En contraste, Conor Lamb emergió como una figura demócrata atípica: exfiscal, oficial del Cuerpo de Marines y miembro de una familia históricamente vinculada a la política de Pensilvania. Su formación en la Universidad de Pensilvania y su carrera como abogado federal lo posicionaron como un perfil moderado, no ideológico. Lamb se alejó intencionadamente del partidismo visible y construyó una narrativa centrada en los problemas concretos de su distrito: la epidemia de heroína, la protección de la Seguridad Social, Medicare y los derechos sindicales. A pesar de identificarse como católico, Lamb asumió posturas que podrían ser consideradas conservadoras en el contexto de su partido, particularmente en temas como las armas, el aborto y la criminalidad, sin por ello renunciar a una defensa vigorosa de los servicios públicos esenciales.

El respaldo sindical fue clave en su victoria. En un distrito con más de 87.000 trabajadores afiliados a sindicatos, Lamb supo articular un mensaje que resonaba con ellos. Cecil Roberts, presidente del United Mine Workers of America, lo definió como un “Demócrata que teme a Dios, apoya a los sindicatos, posee armas, protege el empleo, defiende las pensiones, cree en la Seguridad Social, impulsa el sistema de salud y quiere a los narcotraficantes en la cárcel”. Esta definición encapsula su capacidad de ocupar un espacio intermedio en el espectro político, combinando valores tradicionales con políticas sociales progresistas.

____________________

[Qué hacer]:
- A) Según el texto sobre Conor Lamb, ¿cuántos trabajadores afiliados a sindicatos había en su distrito?
- B) Sigue escribiendo el texto sobre Conor Lamb a partir de su último párrafo.

____________________

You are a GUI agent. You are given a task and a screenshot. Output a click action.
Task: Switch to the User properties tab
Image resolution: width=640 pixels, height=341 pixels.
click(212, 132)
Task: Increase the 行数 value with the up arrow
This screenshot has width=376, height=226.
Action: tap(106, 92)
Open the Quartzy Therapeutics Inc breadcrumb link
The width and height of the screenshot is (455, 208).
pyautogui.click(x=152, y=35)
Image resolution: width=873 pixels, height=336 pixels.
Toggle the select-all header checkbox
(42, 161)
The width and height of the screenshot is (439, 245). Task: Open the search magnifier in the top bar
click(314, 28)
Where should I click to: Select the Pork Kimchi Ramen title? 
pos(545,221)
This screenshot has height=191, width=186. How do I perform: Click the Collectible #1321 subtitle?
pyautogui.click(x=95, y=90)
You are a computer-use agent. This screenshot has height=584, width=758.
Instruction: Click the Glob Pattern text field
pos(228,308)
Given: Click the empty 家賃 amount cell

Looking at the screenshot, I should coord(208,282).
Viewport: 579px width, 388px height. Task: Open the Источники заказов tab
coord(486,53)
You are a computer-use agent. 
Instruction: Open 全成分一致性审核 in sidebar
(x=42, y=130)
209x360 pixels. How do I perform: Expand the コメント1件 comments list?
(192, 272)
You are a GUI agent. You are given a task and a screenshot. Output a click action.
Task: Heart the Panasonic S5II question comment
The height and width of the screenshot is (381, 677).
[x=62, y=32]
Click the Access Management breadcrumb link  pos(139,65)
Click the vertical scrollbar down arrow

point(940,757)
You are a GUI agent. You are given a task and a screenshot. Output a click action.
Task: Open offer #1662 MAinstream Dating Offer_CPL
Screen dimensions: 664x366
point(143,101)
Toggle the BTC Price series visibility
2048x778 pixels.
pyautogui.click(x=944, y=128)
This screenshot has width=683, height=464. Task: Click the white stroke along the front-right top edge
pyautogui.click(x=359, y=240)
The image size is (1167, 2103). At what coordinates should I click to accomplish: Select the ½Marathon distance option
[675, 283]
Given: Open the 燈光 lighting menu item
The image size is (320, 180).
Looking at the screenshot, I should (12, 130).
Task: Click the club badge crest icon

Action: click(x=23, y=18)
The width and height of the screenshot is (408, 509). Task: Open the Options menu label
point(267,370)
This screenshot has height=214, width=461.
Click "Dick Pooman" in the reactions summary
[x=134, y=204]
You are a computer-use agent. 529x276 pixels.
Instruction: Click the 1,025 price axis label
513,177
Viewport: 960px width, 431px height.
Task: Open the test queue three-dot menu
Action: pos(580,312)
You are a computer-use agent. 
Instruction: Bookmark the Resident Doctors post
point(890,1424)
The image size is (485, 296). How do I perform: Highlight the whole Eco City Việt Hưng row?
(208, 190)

____________________

[Respuestas en orden]:
- A) Más de 87.000.

- B)
Keith Rothfus, republicano y rival de Lamb en el nuevo distrito 17 tras la redistribución ordenada por la corte, exhibe un perfil conservador clásico, aunque menos polarizante que Saccone. Con títulos en sistemas de información y derecho, su carrera se desarrolló en la administración Bush, tanto en iniciativas religiosas como en el Departamento de Seguridad Nacional. Su postura social es inequívoca: se opone al aborto más allá de las 20 semanas, al matrimonio igualitario, a la marihuana medicinal y votó contra la renovación de la Ley de Violencia contra la Mujer. También es un sobreviviente de cáncer, lo que no impidió que votara a favor de derogar el Affordable Care Act. En el plano fiscal, apoyó sin ambages la Ley de Recortes de Impuestos y Empleos de 2017, con el argumento de que generaría empleo y elevaría salarios.

Lamb y Rothfus coinciden en la necesidad de reactivar la economía y generar empleos, pero difieren radicalmente en el enfoque. Lamb aboga por inversión pública en infraestructura como catalizador del crecimiento sostenible, mientras que Rothfus, al igual que Saccone, favorece la desregulación, la reducción de impuestos y la contención del gasto público. Saccone, incluso, lamentó no haber estado presente para votar a favor de dicha ley fiscal.

En cuanto a los temas culturales, los tres se declaran “pro-vida”, pero difieren en grado e intensidad. Saccone ha promovido leyes que impusieron restricciones severas a clínicas de aborto, provocando el cierre de múltiples instalaciones en el estado. Posteriormente coauspició una ley para prohibir el aborto tras la detección del latido fetal. Rothfus, por su parte, ha mantenido una línea ideológica constante: considera que el derecho a la vida comienza en la concepción y se opone tajantemente al financiamiento público del aborto o de cualquier organización vinculada a su promoción. Lamb adopta una postura más matizada, posiblemente en sintonía con el electorado más centrista de su distrito.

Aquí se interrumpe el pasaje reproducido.